MANY students across the North are being faced with the tough decision of choosing what subjects to study for their A-Level examinations in the next academic year.
One local woman, Bernie Collins from Maguiresbridge, is encouraging young females to broaden their horizons and to not rule out the STEM [Science, Technology, Engineering and Mathematics] subjects when planning their academic future – as it put her on the road to success.
After graduating from Queens University in Belfast, the Fermanagh engineer forged a career in motorsport and Formula One.
She worked in the sport for 15 years, rising to becoming the ‘Head of Race Strategy’ at F1 giant Aston Martin. After ‘a hectic’ 2022 season,
Bernie stepped down from her position. She is now focusing on growing the sport through grassroots levels in schools and community groups throughout the UK.
“I’ve decided to take a bit of a break, a bit of time to try something new, but I’m still very much involved [in the sport],” she told The Lynette Fay Show.
“I’m trying to promote, or at least explain, about strategy to people who are watching from home, so I’m doing a bit of work with Formula One and Sky.
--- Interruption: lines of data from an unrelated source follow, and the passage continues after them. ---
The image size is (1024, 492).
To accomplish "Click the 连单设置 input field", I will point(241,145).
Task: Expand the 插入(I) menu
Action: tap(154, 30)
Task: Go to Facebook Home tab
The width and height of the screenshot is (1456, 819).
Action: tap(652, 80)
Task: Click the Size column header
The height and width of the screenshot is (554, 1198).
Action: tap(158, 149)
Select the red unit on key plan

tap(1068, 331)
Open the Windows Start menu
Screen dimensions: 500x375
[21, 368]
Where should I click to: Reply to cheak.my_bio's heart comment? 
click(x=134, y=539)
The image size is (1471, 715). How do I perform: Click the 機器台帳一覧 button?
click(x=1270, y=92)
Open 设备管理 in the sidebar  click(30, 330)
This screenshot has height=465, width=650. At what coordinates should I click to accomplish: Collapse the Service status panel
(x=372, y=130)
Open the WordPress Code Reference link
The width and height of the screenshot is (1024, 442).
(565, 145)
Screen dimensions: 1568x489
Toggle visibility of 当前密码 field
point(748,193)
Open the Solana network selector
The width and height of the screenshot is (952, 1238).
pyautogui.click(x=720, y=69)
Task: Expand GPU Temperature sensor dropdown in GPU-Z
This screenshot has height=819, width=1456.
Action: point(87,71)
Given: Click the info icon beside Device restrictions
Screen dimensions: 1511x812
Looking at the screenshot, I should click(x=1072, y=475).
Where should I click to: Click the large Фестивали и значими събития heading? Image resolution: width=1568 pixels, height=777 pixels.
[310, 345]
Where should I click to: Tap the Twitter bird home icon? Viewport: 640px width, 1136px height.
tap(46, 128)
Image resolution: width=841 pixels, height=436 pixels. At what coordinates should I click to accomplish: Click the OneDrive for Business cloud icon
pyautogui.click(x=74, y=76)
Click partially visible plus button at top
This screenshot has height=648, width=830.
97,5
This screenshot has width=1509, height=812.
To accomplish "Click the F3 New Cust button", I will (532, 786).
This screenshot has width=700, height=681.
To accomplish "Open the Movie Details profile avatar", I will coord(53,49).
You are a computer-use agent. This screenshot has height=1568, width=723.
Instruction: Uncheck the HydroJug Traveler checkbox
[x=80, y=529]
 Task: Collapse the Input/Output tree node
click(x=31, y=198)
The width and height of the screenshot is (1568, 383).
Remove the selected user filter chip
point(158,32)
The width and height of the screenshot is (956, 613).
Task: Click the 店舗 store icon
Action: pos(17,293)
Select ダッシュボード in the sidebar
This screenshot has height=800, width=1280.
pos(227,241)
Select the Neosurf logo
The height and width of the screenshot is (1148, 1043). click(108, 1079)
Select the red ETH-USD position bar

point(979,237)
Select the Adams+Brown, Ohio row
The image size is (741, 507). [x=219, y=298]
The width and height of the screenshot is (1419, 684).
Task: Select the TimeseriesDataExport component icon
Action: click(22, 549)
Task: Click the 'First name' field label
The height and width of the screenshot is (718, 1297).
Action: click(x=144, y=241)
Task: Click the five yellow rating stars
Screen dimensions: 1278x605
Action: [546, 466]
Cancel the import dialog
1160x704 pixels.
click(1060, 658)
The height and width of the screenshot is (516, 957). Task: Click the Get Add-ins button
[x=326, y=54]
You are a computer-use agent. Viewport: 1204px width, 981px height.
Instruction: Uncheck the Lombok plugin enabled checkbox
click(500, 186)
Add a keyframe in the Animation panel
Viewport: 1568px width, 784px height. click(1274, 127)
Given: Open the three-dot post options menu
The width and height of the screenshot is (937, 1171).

“I am doing a bit of work with engineering, females and STEM stuff, a bit of freelance stuff here and there.”
Formula One is very much a male-dominated sport, but Bernie hopes that more young females will follow her footsteps and forge a career in motorsport.
“Thankfully there is a more importance on the STEM subjects which is very important.” she said.
“You remember why it is special and why so many don’t get to experience that and why so many fans would give everything to be in the paddock for a race, let alone every race. It definitely does feel special, but it is only on those moments of reflection that you realise how special it is.”
The Queens University graduate believed younger girls are now seeing the STEM subjects in a positive light and are making those choices when they are younger.
“When I went to Mount Lourdes and asked about engineering, it was brushed over. I think that has improved over the years and the standard coming through and females deciding that they want to do engineering as a degree, that has got more even now,” she said.
“Before, it was that if you were bright and you were a girl, you were going to become a doctor or a dentist and the engineering one was brushed to one side.”